• l’hypothèse de la misère comme volonté politique

    De nombreux économistes, philosophes, politiques, imaginent et préconisent diverses solutions susceptibles d’améliorer le sort des pauvres, en dénonçant avec force la politique conduite par nos chers dirigeants. Étonnés, parfois scandalisés par les conséquences de certaines réformes ou mesures entreprises, ils mettent souvent en garde contre celles-ci, qui à leurs yeux vont favoriser l’extension de la misère et permettre l’enrichissement de ceux qui sont déjà riches. Ces gens-là parlent d’erreurs politiques, d’aberrations économiques, d’absence de morale ou d’aveuglement, et s’instaure peu à peu une sorte de dialogue de sourds, dans lequel les uns ne comprennent pas qu’on puisse défendre certaines mesures, les autres qu’on puisse les critiquer.

    La crise économique, que certains avaient prévu, est pourtant bien la conséquence des actions menées par les gouvernements qui, bien qu’ils s’en défendent, savaient bien eux-aussi qu’elle allait arriver. Et qui savent bien aussi comment la faire cesser : par plus de justice sociale, plus de taxes sur les riches, plus d’emplois dans les services publics, moins de spéculation, moins de privilèges, moins de corruption…

    Cette dichotomie entre ce qu’il faudrait faire et ce qui est réellement fait entraîne une sorte de schizophrénie, qui définit la politique actuelle. Les gouvernements, qui font mine de travailler pour le bien du peuple et la baisse des inégalités, emploient un argent fou dans une communication qui serait ridicule si elle n’était pas scandaleuse : faire semblant de prendre les problèmes à bras le corps, alors qu’en réalité ils ne cherchent qu’à approfondir ces problèmes. Les preuves en sont le taux de chômage, les nombreux conflits sociaux, l’écart creusé entre la minorité qui s’enrichit et la majorité qui s’appauvrit.

    Pourquoi cette erreur, ces erreurs ? à la lumière des conséquences de la gestion de cette crise économique, on devrait pouvoir dire sans hésiter que les mesures sont contre-productives du point de vue du discours officiel : les inégalités se creusent, il n’y a pas à revenir là-dessus.

    Une fois ce constat établi, il faut donc aller plus loin dans la réflexion : pourquoi les gouvernement s’entêtent-t-ils dans leurs erreurs, en font-ils de nouvelles, et surtout nous tiennent-il toujours le même discours rassurant, malgré ce qu’ils savent aussi bien que nous ?

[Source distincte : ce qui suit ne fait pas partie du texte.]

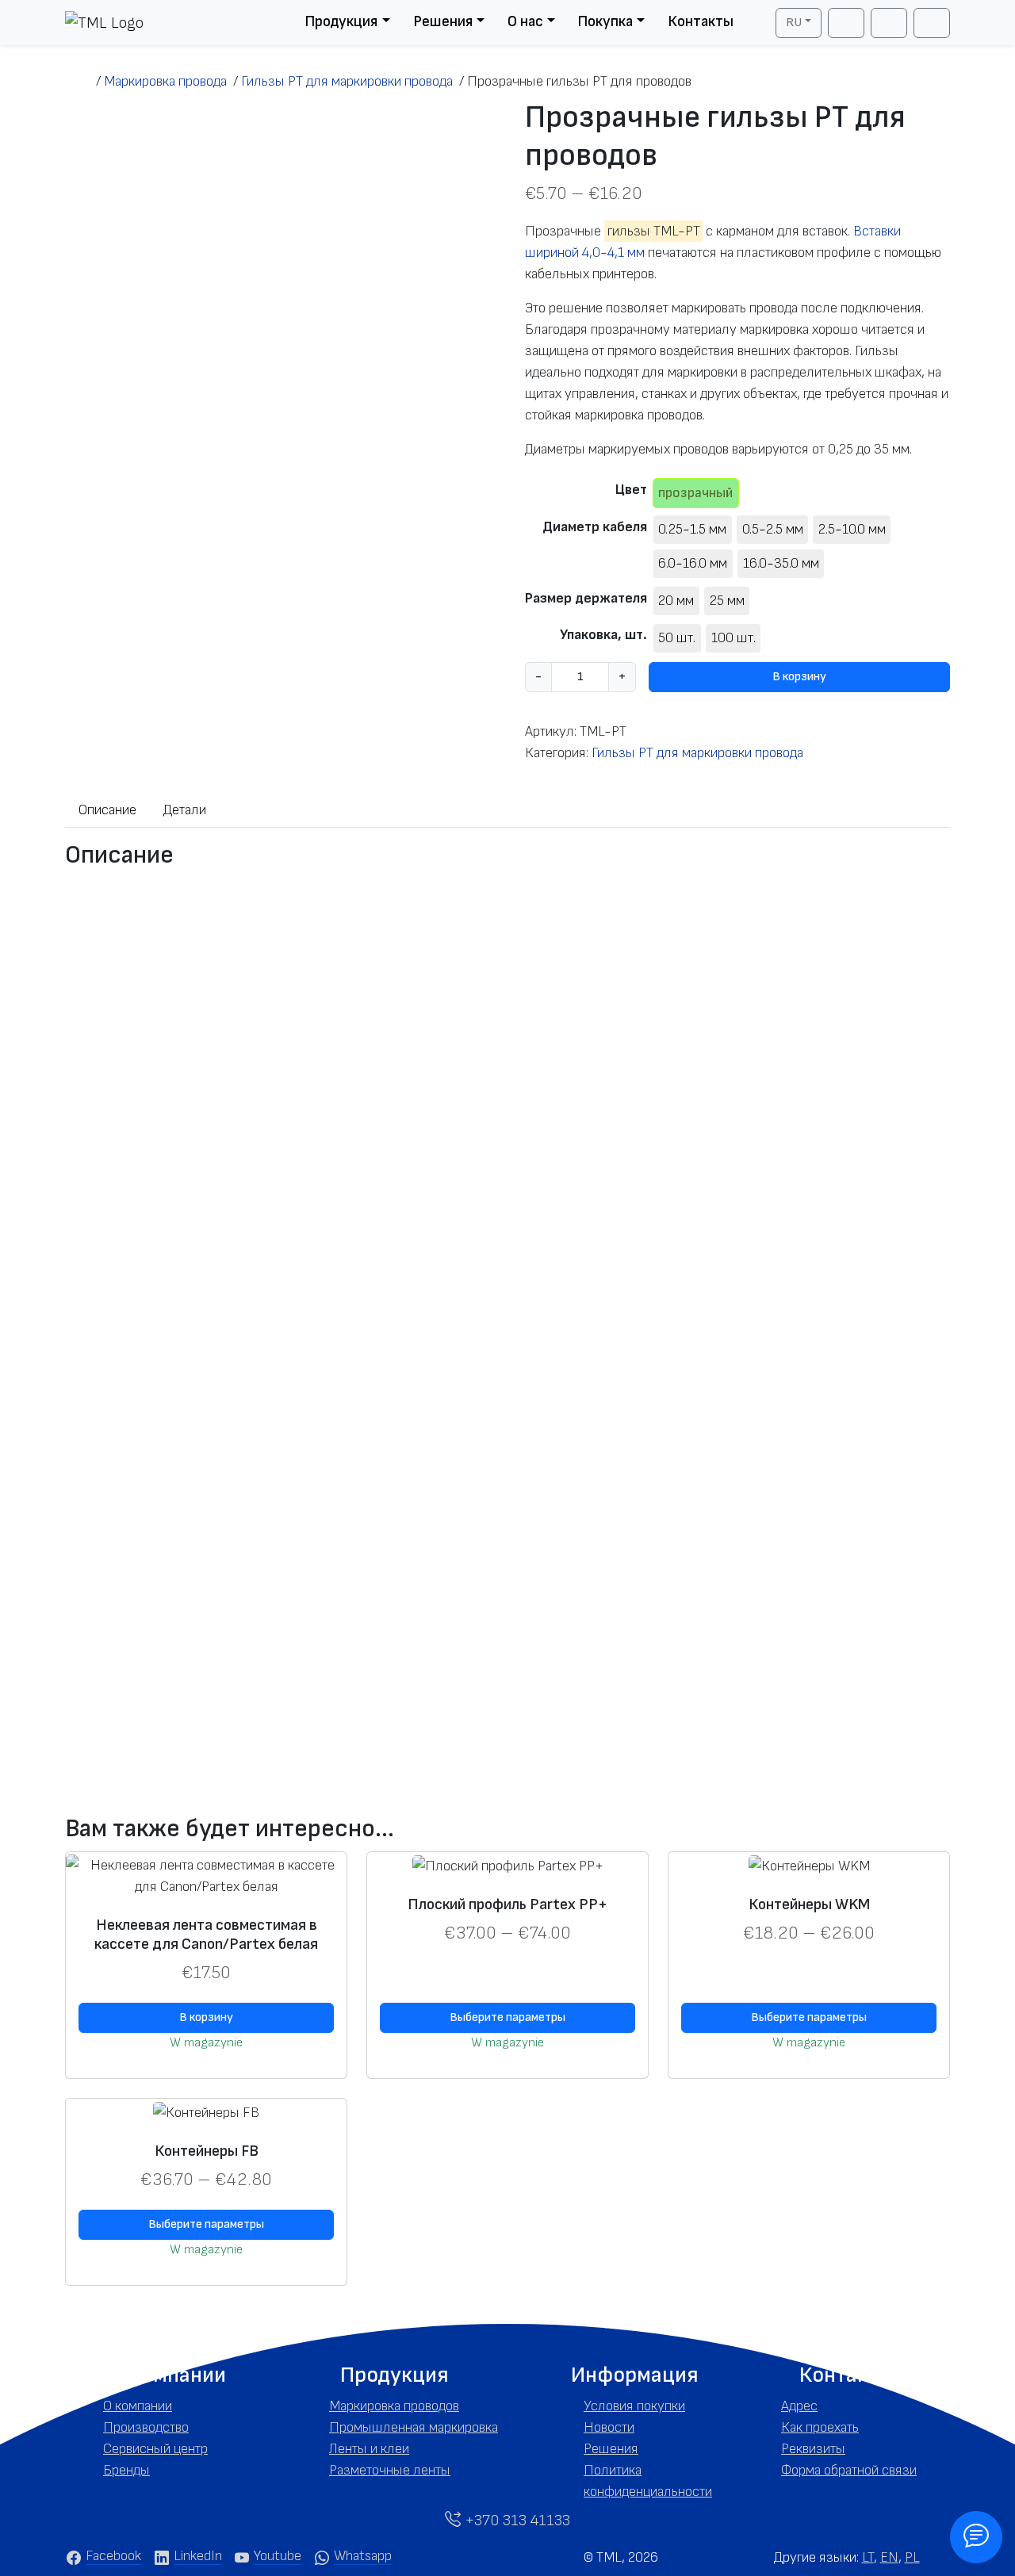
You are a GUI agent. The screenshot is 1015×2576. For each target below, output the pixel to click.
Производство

    On serait tentés de répondre qu’ils sont pris à la gorge par le pouvoir financier, le capitalisme, ou la mondialisation, et que malheureusement ils n’ont pas le choix : il faut supprimer les services publics, renforcer les entreprises, revoir les budgets sociaux à la baisse…

    Pourtant, et dans le même temps, on s’aperçoit que les banques, les assurances, les grandes multinationales (pharmacie, pétrole, armement…), tout ce que la terre compte de riches- et de « stratégique »- ne subit pas la crise. Au contraire même. On s’aperçoit par exemple que si l’âge des départs en retraites va être reculé pour la plupart,  en face, les privilèges de nos hommes politiques et autres « serviteurs de l’Etat » (on ne dit pas « serviteurs du peuple ») vont être maintenus.

    Et si on ajoute à cette réalité les liens officiels qui existent, par l’intermédiaire des lobbies et autres associations plus ou moins “fraternels”, entre le pouvoir politique et le pouvoir financier, il semble pourtant justifié de ne pas croire les discours nous promettant la « moralisation » d’un capitalisme qui arrange bien ces deux grands ensembles.

    La question qui se pose ensuite est donc logiquement celle du but recherché par cette sorte d’alliance tacite qui existe entre le pouvoir financier et le pouvoir politique. Mise en rapport avec l’augmentation des inégalités et la précarisation des masses, l’explication la plus plausible est celle d'une volonté réelle de nos dirigeants d’aboutir au terme d’un processus de divisions, d’appauvrissement, à la mise en place d’un rapport de force, d’une tension vive entre le peuple vis à vis de ses dirigeants. Cela peut paraître effectivement incroyable, ou totalement dénué de sens étant donné les règles démocratiques régissant nos belles contrées, mais permet d’expliquer de manière plus logique les réformes qui sont mises en place actuellement.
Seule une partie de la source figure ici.